PROBLEM TO WORK ON: Lines from the one with "Given: Click the back arrow icon" through the end of the records, and no others, are what the answer should contain, copied exactly; please keep pictures out.

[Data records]
────────────────────────────────────────
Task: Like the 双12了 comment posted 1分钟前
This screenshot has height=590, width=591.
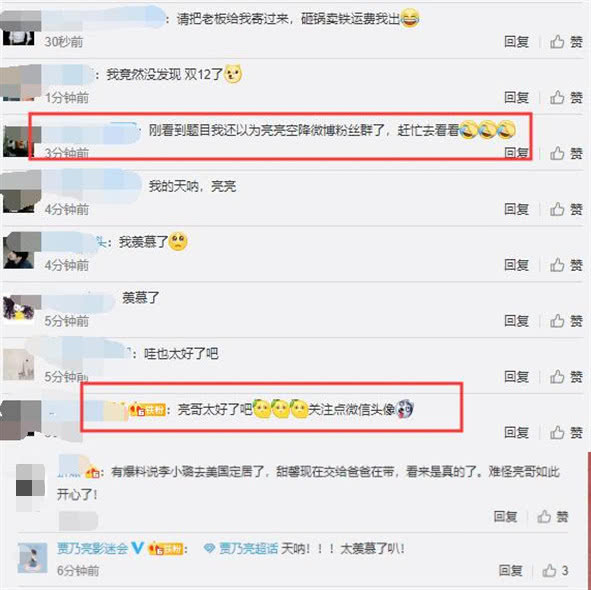Action: pos(566,98)
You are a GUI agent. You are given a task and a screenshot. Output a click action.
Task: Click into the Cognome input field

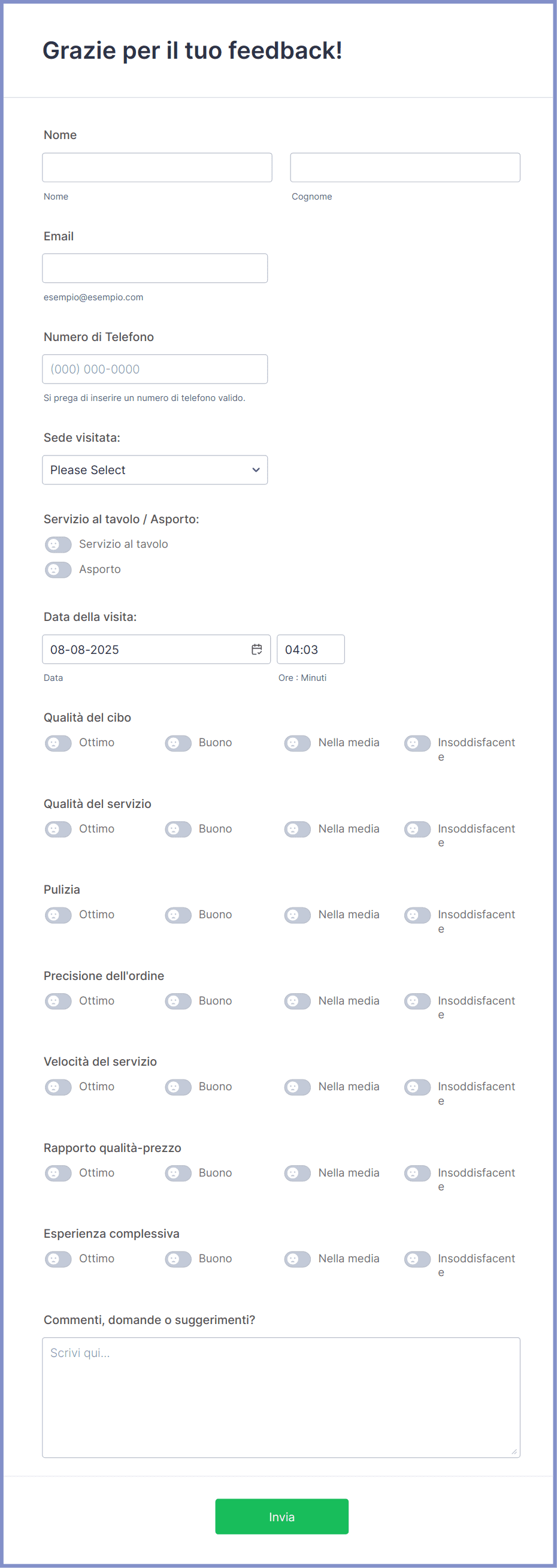(x=405, y=167)
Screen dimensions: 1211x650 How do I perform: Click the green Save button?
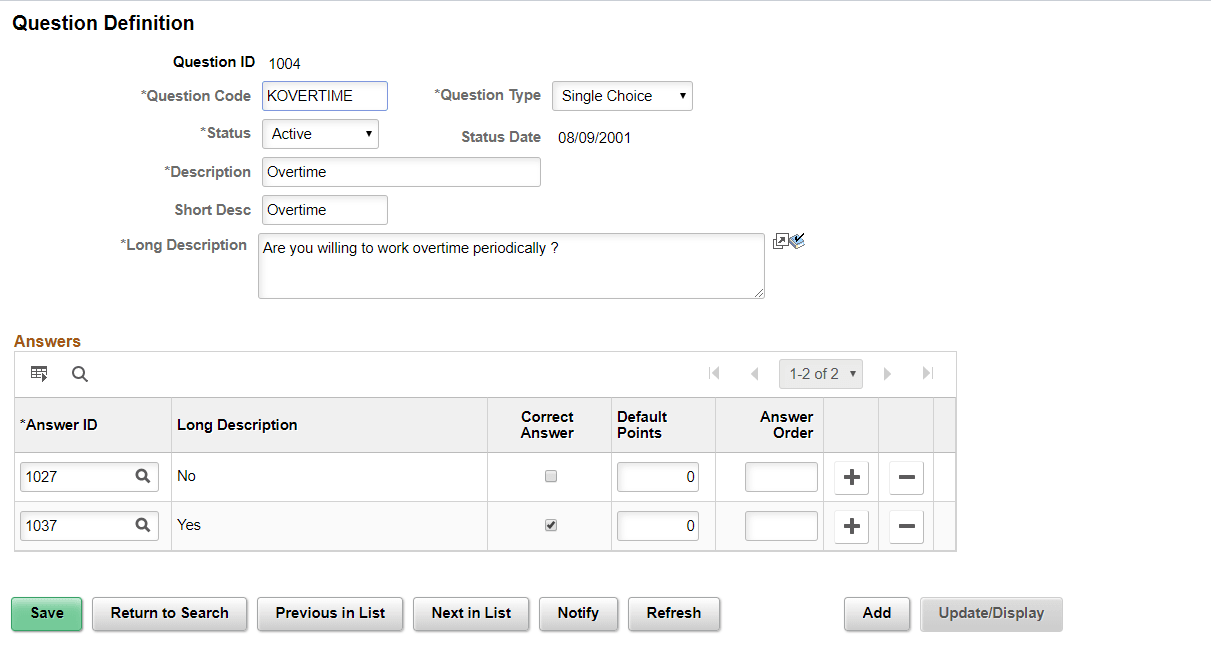47,614
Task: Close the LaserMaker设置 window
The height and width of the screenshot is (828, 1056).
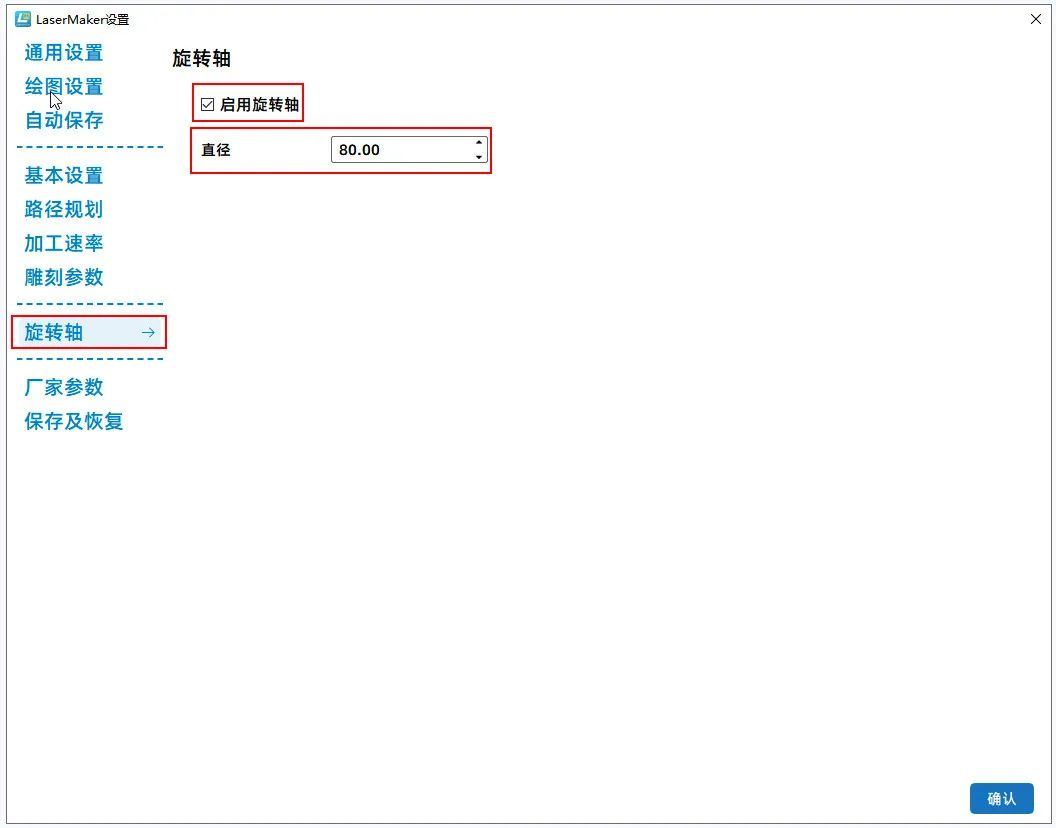Action: click(x=1035, y=19)
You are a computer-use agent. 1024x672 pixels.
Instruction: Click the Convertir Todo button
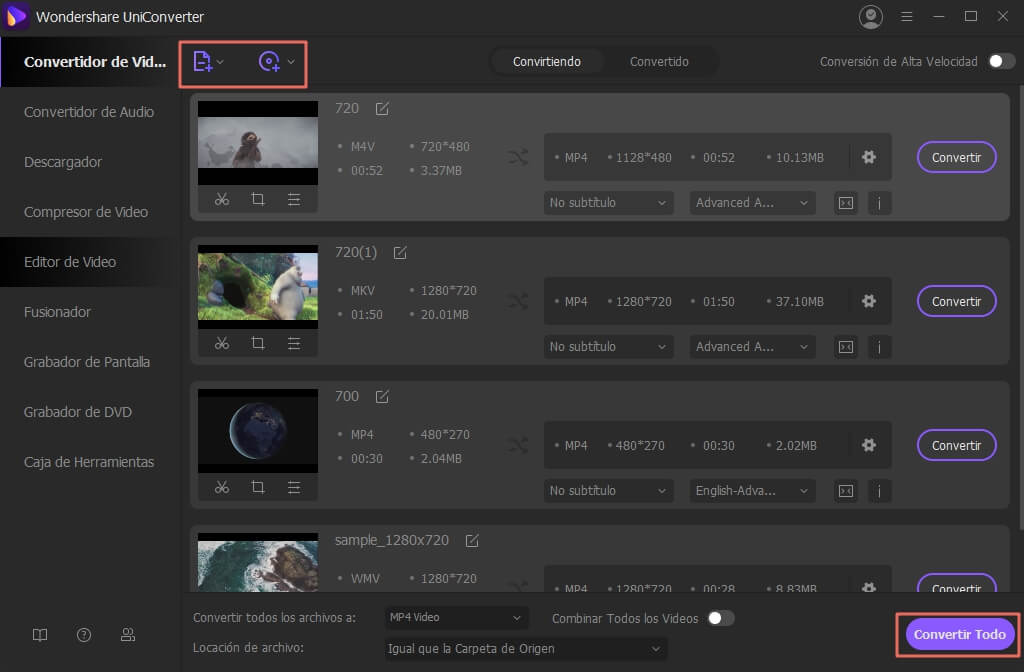click(959, 634)
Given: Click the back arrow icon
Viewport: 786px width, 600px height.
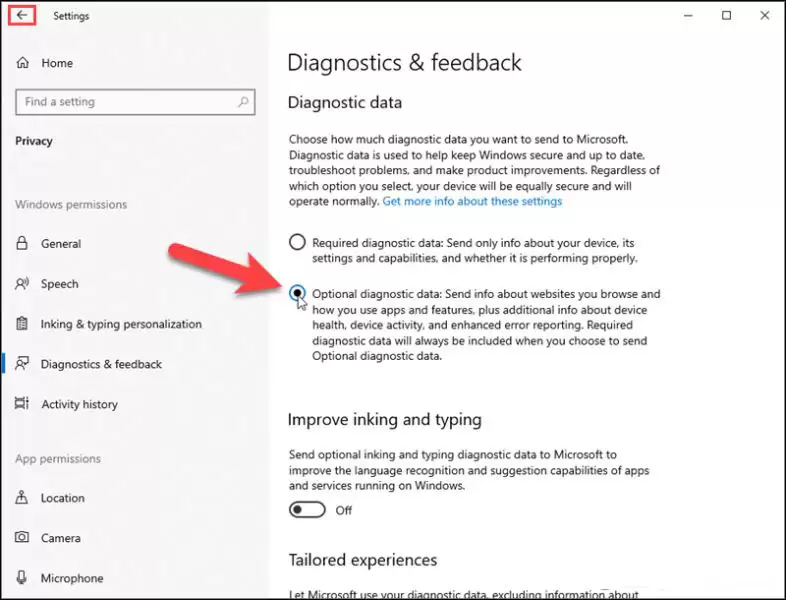Looking at the screenshot, I should tap(21, 16).
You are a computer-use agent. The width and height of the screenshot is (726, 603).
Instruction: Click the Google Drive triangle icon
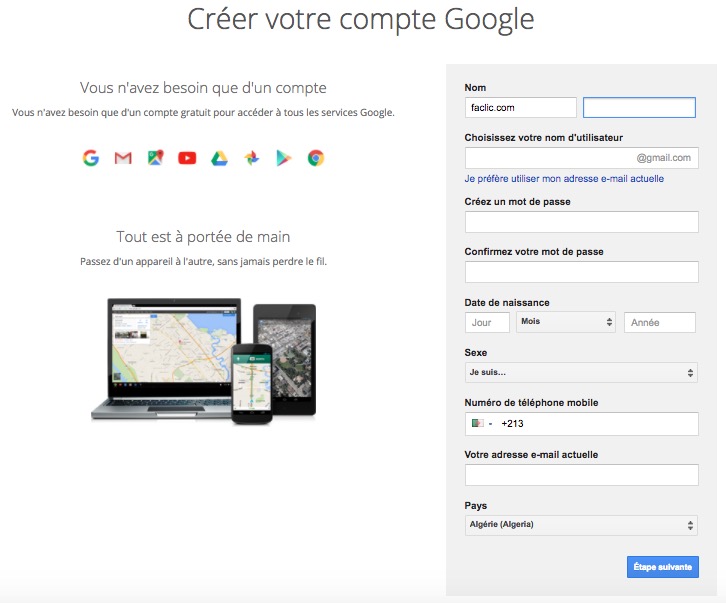pyautogui.click(x=219, y=158)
────────────────────────────────────────
ANSWER TO THE PROBLEM:
Given: Click the back arrow icon
Viewport: 786px width, 600px height.
Looking at the screenshot, I should tap(21, 16).
You are a computer-use agent. The width and height of the screenshot is (726, 603).
Instruction: Click the Google Drive triangle icon
pyautogui.click(x=219, y=158)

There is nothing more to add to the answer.